Tae-min tensed at first, unsure of her intentions. But Shiva merely observed him, her gaze softer than he had ever seen it. She followed them for sometime until he reached out, because he knew Cass wouldn’t. She made him know that she knew about his time with Ra’s, and she was glad that he got away. They had a difficult relationship. Not as complicated as she had with Cass. 

He once was her precious student. Their time together was a memory that Tae-min was fond of. Now he could say that it was something that made him think of what he could have had with his mother. 

“I received your presents.” He confesses. “I have it all with me.”

She did not respond, both of them could see the dagger on her waist. Something that Tae-min had sent to her years before. 

“You remind me of Cassandra,” she finally said. “And I find myself caring for you the same.”

Tae-min didn’t know how to respond to that, but something in his chest ached at the words.

Cass and her mother didn’t talk as they parted ways.

Maybe they didn’t need words.

_______________________________________________________________

Eventually, the call of vigilantism returned. He couldn’t stop—not completely. He began crafting a new identity, one that belonged to him and not the Bat. Something freer. Eventually he settle for Gwidam (귀담, 鬼談), the Ghost Whisper.  Something to match Orphan as an underground vigilante, at the same time something for his roots, Korean and Gothamite. 

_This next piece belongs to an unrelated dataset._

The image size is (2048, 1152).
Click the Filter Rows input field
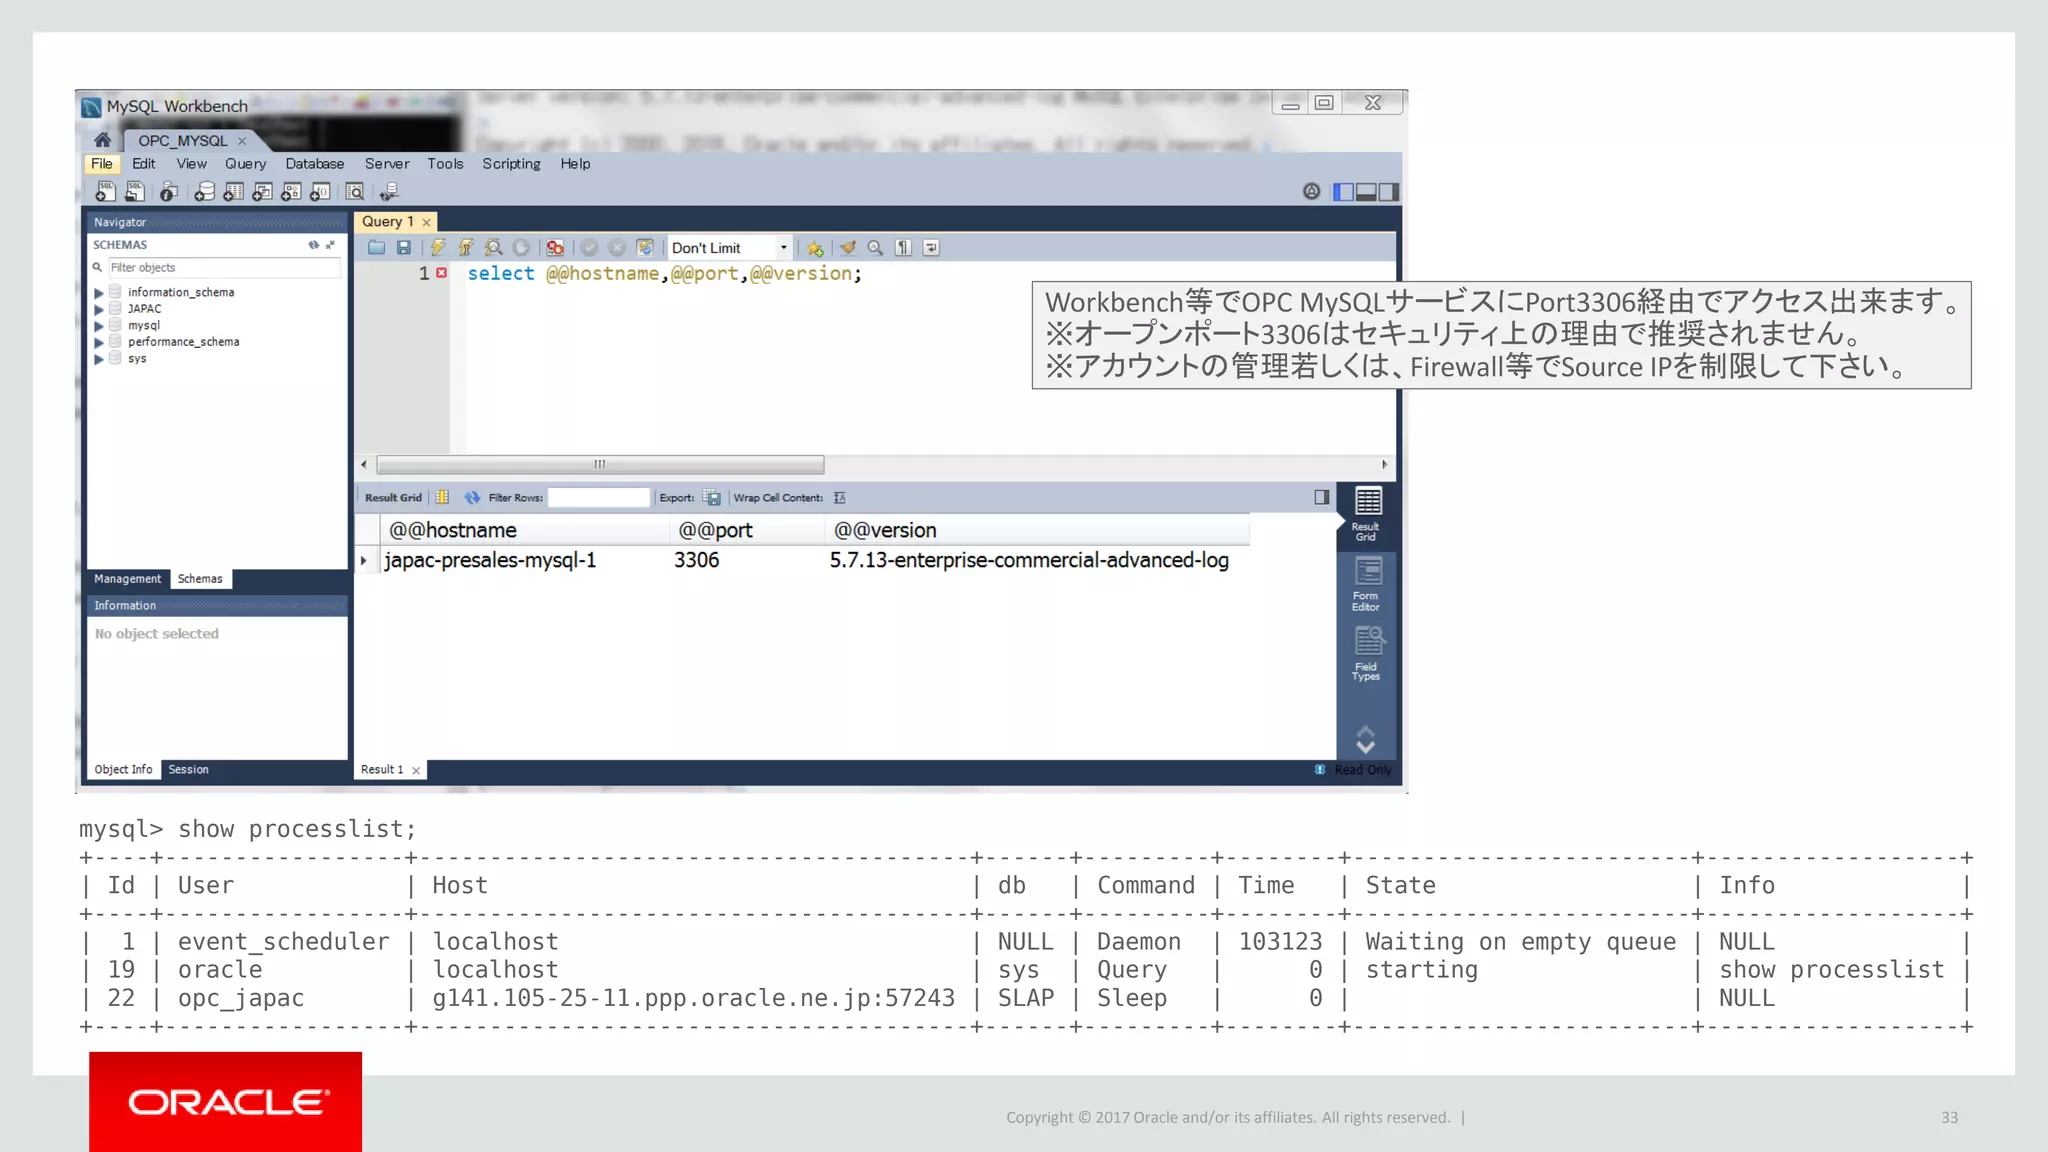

He once was a ghost in Gotham. As a kid and as a vigilante, he was known for hearing Gotham's suffering and acting on it. This name reflects his role as someone who listens to the city's lost voices and fights for them. Afterwall, he knew what it felt like not to be heard. 

Eventually, his journey led him to Korea.

Tae-min’s mother had rarely spoken of her past, but he knew enough to find his way to her hometown. He visited his grandparents' graves, their names etched in stone, and introduced himself with the Korean name his mother had chosen for him and the surname that was a gift from his sister. 

People who had known his mother as a child shared stories, memories of a girl who had once laughed despite the hardships. He mourned her, not just for her death but for the suffering they had both endured at the hands of his father.

Standing at her parents grave that she could never visit, he whispered, "You didn’t deserved it. Neither did I."

After so long, he let himself believe it.